Durchziehen, aufhalten, fertig. Die EC-Karte ist praktisch, daran besteht kein Zweifel. Längst haben in vielen Ländern der Welt aber neue Ideen wie die Kreditkarte oder aber Handyzahlsysteme wie Apple Pay oder Google Pay übernommen. Die gute alte Girokarte stirbt aus - und das hat Konsequenzen.

Wie die Frankfurter Allgemeine Zeitung berichtet, soll die klassische EC-Karte bis zum 1. Juli 2023 verschwinden. Zumdest etwas. Dann schafft Mastercard - der wahrscheinlich beliebteste Anbieter - seine sogenannte Maestro-Funktion im Ausland ab.
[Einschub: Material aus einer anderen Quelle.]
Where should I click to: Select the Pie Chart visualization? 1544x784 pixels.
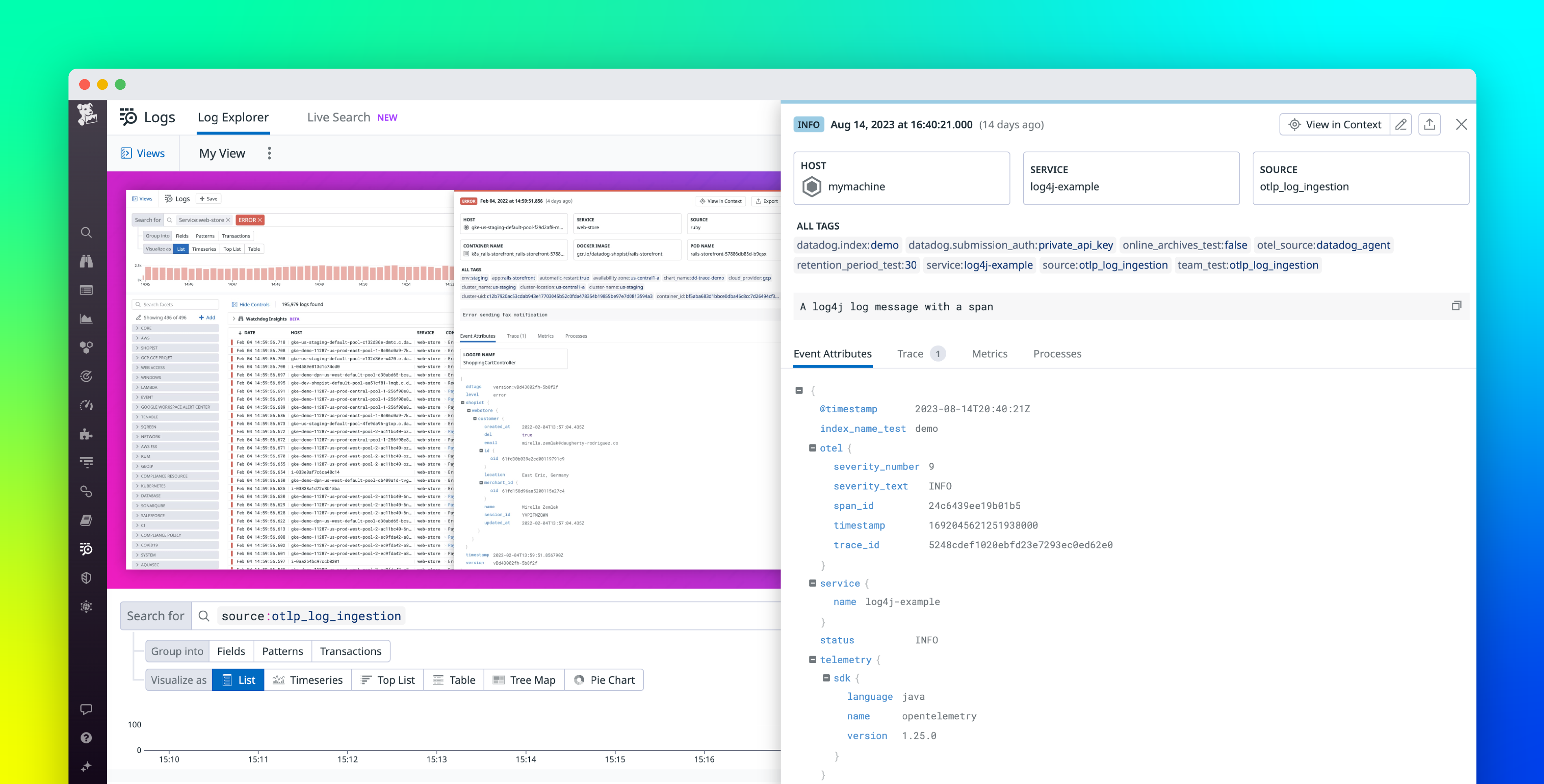click(x=604, y=680)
Dort wird die gängige EC-Karte also schon im kommenden Jahr nicht mehr funktionieren. Ein harter Schlag für das System, das ohnehin auf der Kippe steht.

Gnadenfrist für die EC-Karte - oder das baldige Aus?
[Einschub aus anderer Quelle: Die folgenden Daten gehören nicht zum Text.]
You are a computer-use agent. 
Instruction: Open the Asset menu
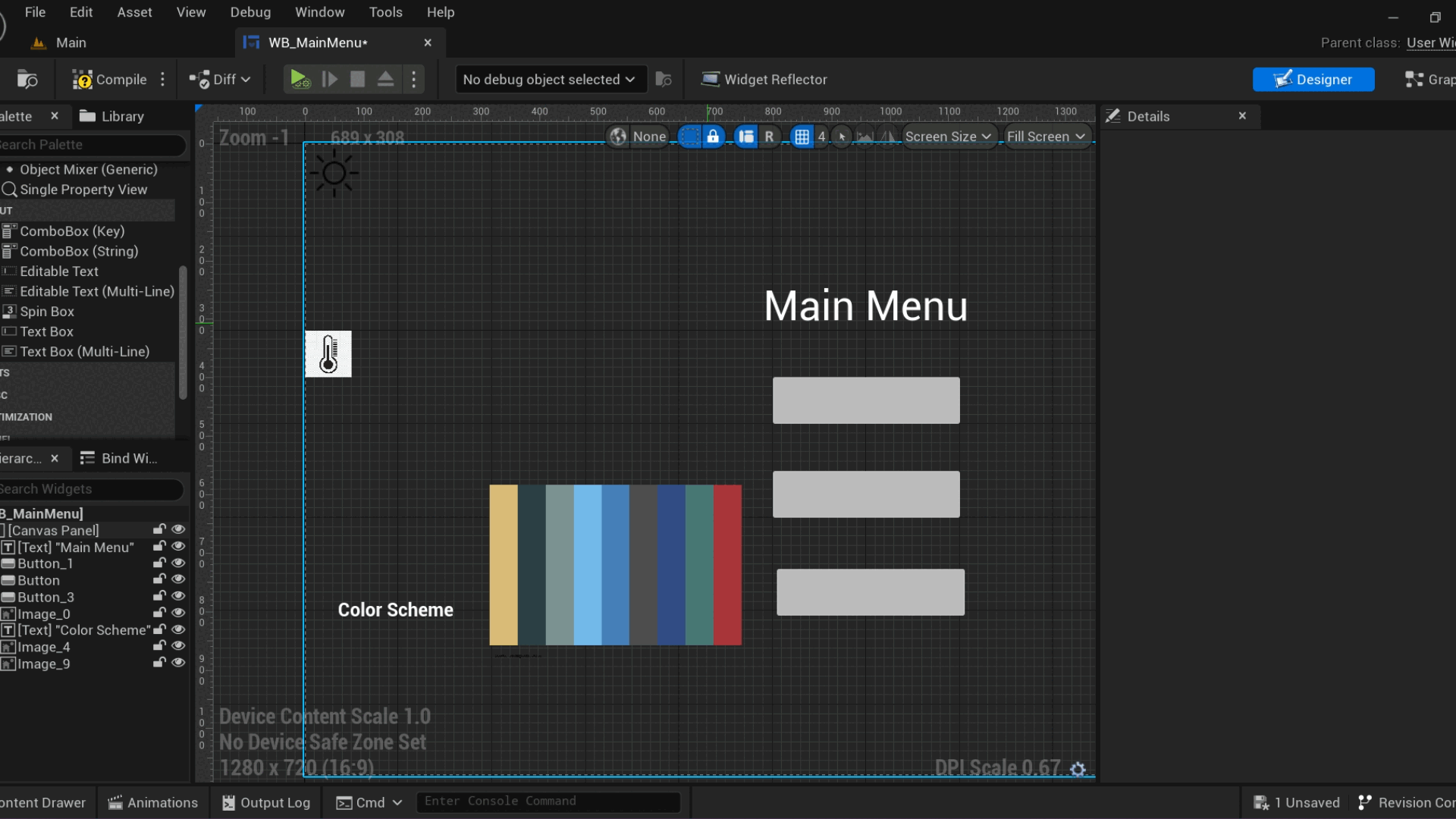point(134,12)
Mastercard begründet das mit dem Konsumverhalten. Über Maestro, berichtet die FAZ mit Verweis auf das Unternehmen, lasse sich nur schwer in Onlineshops bezahlen. Die Karten mit dem roten Punkt seien deshalb aus der Zeit gefallen. "Rund die Hälfte aller Maestro-Transaktionen entfallen auf Deutschland", erklärt Jürgen Moormann von der Frankfurt School of Finance and Management dem Blatt gegenüber. Weltweit sei das Zahlmittel vernachlässigbar. "Für Mastercard ist es mühsam und teuer, dieses alte System weiterzuführen."

Ist damit das endgültige Aus der EC-Karte beschlossen? Noch nicht so ganz - Experten fürchten aber genau das. Auch der große Maestro-Konkurrent Visa, der mit VPay ein ähnliches System im Angebot hat, denkt der FAZ zufolge über eine Einstellung nach. Bestätigt ist das aber noch nicht. Bis dahin hat die Girocard zumindest in Deutschland also noch eine Gnadenfrist.